Combinatorics is an area of discrete mathematics. Discrete mathematics is the study of countable structures. These objects have a definite beginning and end. The study of enumerable objects is the opposite of disciplines such as analysis, where calculus and infinite structures are studied. Combinatorics studies how to count these objects using various representation. Combinatorics on words is a recent development in this field, which focuses on the study of words and formal languages. A formal language is any set of symbols and combinations of symbols that people use to communicate information.

Some terminology relevant to the study of words should first be explained. First and foremost, a word is basically a sequence of symbols, or letters, in a finite set. One of these sets is known by the general public as the alphabet. For example, the word "encyclopedia" is a sequence of symbols in the English alphabet, a finite set of twenty-six letters. Since a word can be described as a sequence, other basic mathematical descriptions can be applied. The alphabet is a set, so as one would expect, the empty set is a subset. In other words, there exists a unique word of length zero. The length of the word is defined by the number of symbols that make up the sequence, and is denoted by |w|. Again looking at the example "encyclopedia", |w| = 12, since encyclopedia has twelve letters. Most people have a knowledge of factoring large numbers into their decomposition. This idea can be applied to words as well. A factor of a word is a block of consecutive symbols. Using a different example: if the word "summer" is examined, it has the factor "m", since the letter is repeated twice.

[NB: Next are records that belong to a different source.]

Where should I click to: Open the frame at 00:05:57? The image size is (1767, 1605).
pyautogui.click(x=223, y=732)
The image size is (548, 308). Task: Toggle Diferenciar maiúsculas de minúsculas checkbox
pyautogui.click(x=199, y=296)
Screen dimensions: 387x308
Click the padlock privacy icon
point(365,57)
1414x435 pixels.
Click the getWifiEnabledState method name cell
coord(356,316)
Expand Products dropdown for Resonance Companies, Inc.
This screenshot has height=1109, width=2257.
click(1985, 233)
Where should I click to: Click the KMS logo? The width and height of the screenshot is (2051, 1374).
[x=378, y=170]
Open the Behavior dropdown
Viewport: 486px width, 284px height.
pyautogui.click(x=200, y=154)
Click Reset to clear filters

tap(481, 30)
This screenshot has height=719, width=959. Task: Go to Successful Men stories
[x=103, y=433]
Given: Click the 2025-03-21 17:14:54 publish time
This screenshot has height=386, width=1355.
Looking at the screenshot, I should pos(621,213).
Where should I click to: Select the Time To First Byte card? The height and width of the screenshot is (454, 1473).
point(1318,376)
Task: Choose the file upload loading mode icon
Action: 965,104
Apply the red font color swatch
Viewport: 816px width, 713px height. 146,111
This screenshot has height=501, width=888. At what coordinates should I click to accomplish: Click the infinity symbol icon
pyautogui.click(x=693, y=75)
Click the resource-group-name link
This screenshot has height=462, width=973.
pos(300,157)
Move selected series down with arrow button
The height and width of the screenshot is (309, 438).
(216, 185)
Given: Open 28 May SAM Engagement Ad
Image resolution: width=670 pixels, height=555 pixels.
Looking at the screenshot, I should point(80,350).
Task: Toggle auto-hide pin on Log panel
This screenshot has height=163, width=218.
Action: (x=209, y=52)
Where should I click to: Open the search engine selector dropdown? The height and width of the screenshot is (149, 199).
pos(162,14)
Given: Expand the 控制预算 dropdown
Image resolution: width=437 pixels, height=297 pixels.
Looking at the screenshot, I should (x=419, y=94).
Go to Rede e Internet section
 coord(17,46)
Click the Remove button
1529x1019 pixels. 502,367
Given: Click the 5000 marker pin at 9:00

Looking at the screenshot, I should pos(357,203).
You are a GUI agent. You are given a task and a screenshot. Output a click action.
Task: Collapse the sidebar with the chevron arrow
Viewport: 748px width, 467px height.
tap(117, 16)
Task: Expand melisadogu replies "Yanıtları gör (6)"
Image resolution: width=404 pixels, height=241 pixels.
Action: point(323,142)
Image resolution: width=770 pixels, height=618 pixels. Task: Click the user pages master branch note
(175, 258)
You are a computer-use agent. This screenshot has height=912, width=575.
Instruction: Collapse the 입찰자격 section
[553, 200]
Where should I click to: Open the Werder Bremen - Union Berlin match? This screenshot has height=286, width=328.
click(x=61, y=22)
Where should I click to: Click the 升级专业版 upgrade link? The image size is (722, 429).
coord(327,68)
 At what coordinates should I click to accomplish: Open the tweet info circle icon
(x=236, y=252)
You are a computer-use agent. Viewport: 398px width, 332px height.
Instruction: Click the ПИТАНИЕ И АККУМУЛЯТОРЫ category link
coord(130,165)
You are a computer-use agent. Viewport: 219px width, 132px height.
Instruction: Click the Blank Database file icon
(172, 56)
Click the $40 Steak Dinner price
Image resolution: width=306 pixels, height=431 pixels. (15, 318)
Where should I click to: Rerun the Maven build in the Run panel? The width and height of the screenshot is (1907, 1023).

In addition to examining sequences in themselves, another area to consider of combinatorics on words is how they can be represented visually. In mathematics various structures are used to encode data. A common structure used in combinatorics is referred to as a tree structure. A tree structure is a graph where the vertices are connected by one line, called a path or edge. These trees may or may not contain cycles, and may or may not be complete. It is possible to encode a word, since a word is constructed by symbols, and encode the data by using a tree. This gives a visual representation of the object.